TEXT SHOWN START
Design and construction
- Architecture firm: Mansfield Brothers

Other information
- Parking: Yes; Wednesday to Sunday; (weekends only, during August)
- Public transit: Nil

Website
- abercrombiehouse.com.au

New South Wales Heritage Register
- Official name: Abercrombie House
- Type: Registered place
- Criteria: a, b, c, f, g
- Designated: 5 December 2006
- Reference no.: 1080302
- Collection: Residential buildings (private)
- Category: Homestead building

Register of the National Estate
- Official name: Abercrombie House
- Type: Defunct register
- Designated: 21 March 1978
- Reference no.: 777

= Abercrombie House =

Mansion in Bathurst, New South Wales, Australia

Abercrombie House is a heritage-listed historic house and house museum located in Bathurst, New South Wales, Australia. It was constructed in the 1870s by the Stewart family, pioneers in the Bathurst region.
TEXT SHOWN END
MATERIAL PROVIDED START
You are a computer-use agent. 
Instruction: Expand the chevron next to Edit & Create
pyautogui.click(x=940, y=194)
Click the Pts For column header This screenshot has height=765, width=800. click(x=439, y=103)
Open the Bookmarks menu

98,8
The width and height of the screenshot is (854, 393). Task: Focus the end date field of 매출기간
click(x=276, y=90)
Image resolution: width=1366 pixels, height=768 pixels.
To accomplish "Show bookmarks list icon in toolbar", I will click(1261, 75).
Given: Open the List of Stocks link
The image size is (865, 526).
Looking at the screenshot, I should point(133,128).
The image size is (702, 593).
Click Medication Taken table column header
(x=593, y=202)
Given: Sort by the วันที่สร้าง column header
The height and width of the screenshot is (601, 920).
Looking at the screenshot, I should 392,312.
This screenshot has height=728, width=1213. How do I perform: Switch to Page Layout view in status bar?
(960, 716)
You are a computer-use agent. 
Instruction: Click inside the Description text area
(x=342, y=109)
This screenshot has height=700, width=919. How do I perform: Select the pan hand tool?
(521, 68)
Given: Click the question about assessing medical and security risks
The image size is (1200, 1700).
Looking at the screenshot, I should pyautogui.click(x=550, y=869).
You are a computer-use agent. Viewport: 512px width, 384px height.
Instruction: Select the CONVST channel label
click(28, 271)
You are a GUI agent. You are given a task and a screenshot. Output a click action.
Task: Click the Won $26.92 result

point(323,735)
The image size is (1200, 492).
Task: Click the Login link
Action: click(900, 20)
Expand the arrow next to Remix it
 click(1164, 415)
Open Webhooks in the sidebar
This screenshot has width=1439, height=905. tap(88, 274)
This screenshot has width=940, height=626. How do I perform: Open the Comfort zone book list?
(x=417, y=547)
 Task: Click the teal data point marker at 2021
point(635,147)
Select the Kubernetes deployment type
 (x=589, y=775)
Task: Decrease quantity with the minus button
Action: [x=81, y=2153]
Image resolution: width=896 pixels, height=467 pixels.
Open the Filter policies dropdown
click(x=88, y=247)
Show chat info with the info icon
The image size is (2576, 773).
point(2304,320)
MATERIAL PROVIDED END
■ WHAT YOU SHOULD DO ■
Copy out the entire Abercrombie House text word for word. The listing has no connection to the Abercrombie House text.

■ EXERCISE ANSWER ■
Design and construction
- Architecture firm: Mansfield Brothers

Other information
- Parking: Yes; Wednesday to Sunday; (weekends only, during August)
- Public transit: Nil

Website
- abercrombiehouse.com.au

New South Wales Heritage Register
- Official name: Abercrombie House
- Type: Registered place
- Criteria: a, b, c, f, g
- Designated: 5 December 2006
- Reference no.: 1080302
- Collection: Residential buildings (private)
- Category: Homestead building

Register of the National Estate
- Official name: Abercrombie House
- Type: Defunct register
- Designated: 21 March 1978
- Reference no.: 777

= Abercrombie House =

Mansion in Bathurst, New South Wales, Australia

Abercrombie House is a heritage-listed historic house and house museum located in Bathurst, New South Wales, Australia. It was constructed in the 1870s by the Stewart family, pioneers in the Bathurst region.